Partout on manifeste étonnement, surprise. En tout milieu on entend demander: "Mais qu'est-ce qui se passe? Où va-t-on? Qu'est-ce qui s'en vient? Qu'arrivera-t-il demain?".
Pour la foule, cette pauvre foule exploitée, trimée, ignorante, qui fait confiance à ses chefs, qui espère en la sagesse de ceux qui la dirigent, on comprend qu'elle ne voie rien, qu'elle n'apprécie pas le cours et la portée des événements. Mais pour les chefs en autorité, pour les dirigeants, les élites, il n'y a pas d'excuse à l'aveuglement, à l'incompréhension, au manque de vision. Puisque "gouverner c'est prévoir", leur rôle et leur devoir de gouvernants ou de chefs est de prévoir clairement les conséquences inévitables des actes posés par les hommes.
Il faut cependant dire -sans que ce soit une excuse - que depuis que la politique a rompu avec le christianisme il y a bientôt deux siècles, en se livrant au libéralisme, elle n'a fait que s'enliser toujours plus rapidement dans les ténèbres et dans la confusion.
LE LIBÉRALISME
On nomme Lucifer, qui fut le plus lumineux, le plus brillant des êtres créés, "le prince des ténèbres". À quoi peut tenir un renversement aussi total chez un même être, une chute du pinacle de la lumière jusqu'au tréfonds de la noirceur, l'effondrement de l'extrémité d'un sommet jusqu'à l'extrémité d'un abîme? Au principe libéral proclamé par Lucifer, principe qui fait de la raison de la créature la loi suprême de cette même créature, lui confère toute autorité sur elle-même, en fait l'origine de tout pouvoir qu'elle peut exercer, soustrait la créature à la volonté du Créateur. C'est le divorce total, la révolte sans compromis du fini contre l'Infini; c'est, sinon la déification de la raison personnelle, de l'ego qui pense, du moins son élévation à la hauteur de Dieu même sur le plan des attributions de l'Autorité, du Pouvoir et du Droit.
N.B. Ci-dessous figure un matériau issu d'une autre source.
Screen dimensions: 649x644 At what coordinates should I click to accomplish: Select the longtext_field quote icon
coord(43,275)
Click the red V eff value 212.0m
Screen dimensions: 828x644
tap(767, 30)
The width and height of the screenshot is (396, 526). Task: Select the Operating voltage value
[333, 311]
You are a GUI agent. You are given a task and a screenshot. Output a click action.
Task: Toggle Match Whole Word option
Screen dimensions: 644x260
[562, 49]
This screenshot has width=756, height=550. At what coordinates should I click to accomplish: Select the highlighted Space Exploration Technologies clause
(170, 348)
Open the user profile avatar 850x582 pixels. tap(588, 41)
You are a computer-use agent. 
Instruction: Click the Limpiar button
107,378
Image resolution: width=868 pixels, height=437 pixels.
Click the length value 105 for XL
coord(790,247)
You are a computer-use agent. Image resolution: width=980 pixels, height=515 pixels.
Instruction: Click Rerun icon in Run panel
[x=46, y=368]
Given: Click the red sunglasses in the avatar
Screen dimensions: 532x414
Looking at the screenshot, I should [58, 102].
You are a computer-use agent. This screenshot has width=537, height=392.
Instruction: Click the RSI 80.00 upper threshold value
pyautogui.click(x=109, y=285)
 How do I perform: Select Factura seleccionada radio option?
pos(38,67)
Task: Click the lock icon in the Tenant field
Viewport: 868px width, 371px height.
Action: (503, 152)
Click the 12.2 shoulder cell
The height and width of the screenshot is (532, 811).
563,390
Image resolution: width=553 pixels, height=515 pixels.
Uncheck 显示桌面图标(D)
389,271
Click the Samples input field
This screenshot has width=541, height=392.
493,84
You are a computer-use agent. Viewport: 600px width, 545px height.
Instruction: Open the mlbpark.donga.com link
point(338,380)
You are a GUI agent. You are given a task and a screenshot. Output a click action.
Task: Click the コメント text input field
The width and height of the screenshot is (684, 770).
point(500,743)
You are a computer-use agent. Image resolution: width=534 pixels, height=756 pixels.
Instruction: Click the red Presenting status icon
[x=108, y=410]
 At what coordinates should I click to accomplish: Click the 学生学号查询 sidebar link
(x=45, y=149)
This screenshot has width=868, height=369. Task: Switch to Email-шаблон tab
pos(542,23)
S'il est vrai que la lumière ne peut venir que de la source de toute lumière, Dieu Lui-même, il est pareillement vrai que l'éloignement de Dieu ne peut conduire qu'aux ténèbres. En faisant de la raison humaine l'Absolu suprême dont découlent tout commandement, toute loi et toute initiative, le libéralisme a posé le même geste que Lucifer. Et la politique en a subi la même chute terrifiante, chute qui n'est pas encore rendu à son terme mais qui s'accentue chaque jour davantage vers des ténèbres plus épaisses et un chaos plus profond, dont le communisme donne une première image. Dans des termes plus compréhensibles au profane, c'est ce que le Pape Pie XI expliquait de façon plus courte et plus claire lorsque, dans sa lettre encyclique "Quadragesimo Anno", il disait; "Le socialisme a le libéralisme pour père et le communisme pour héritier".
Maintenant, en cette ère de politique absolue, les impératifs de la politique sont acceptés par tous sans discussion ni esprit critique, ce qui explique que le libéralisme, le socialisme ou le communisme ont pénétré partout et gangrené tous les milieux.